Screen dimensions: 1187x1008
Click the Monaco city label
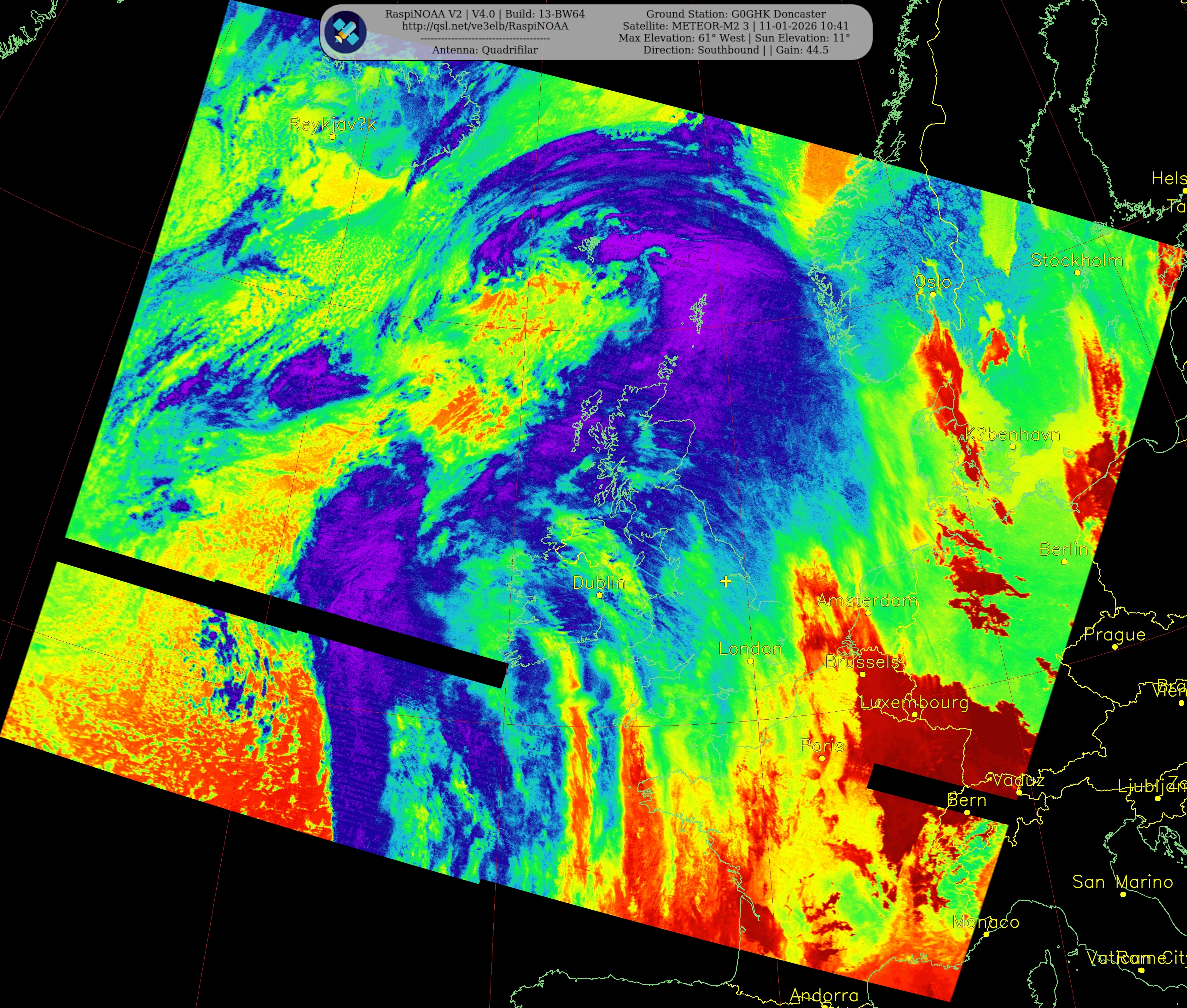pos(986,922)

_ _ _ _ _

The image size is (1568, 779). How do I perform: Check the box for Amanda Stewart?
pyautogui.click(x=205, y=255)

_ _ _ _ _

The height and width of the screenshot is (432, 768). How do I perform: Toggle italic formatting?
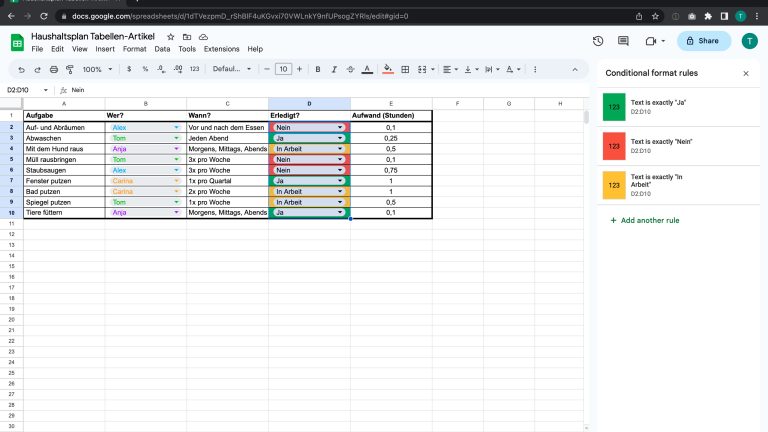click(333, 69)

_ _ _ _ _

* **Direction**:
Retype everything from the line containing "The height and" down to the line containing "click(333, 69)", both of those lines included, and leave the pictures out of your answer.

* **Exercise response**:
The height and width of the screenshot is (432, 768). How do I perform: Toggle italic formatting?
click(333, 69)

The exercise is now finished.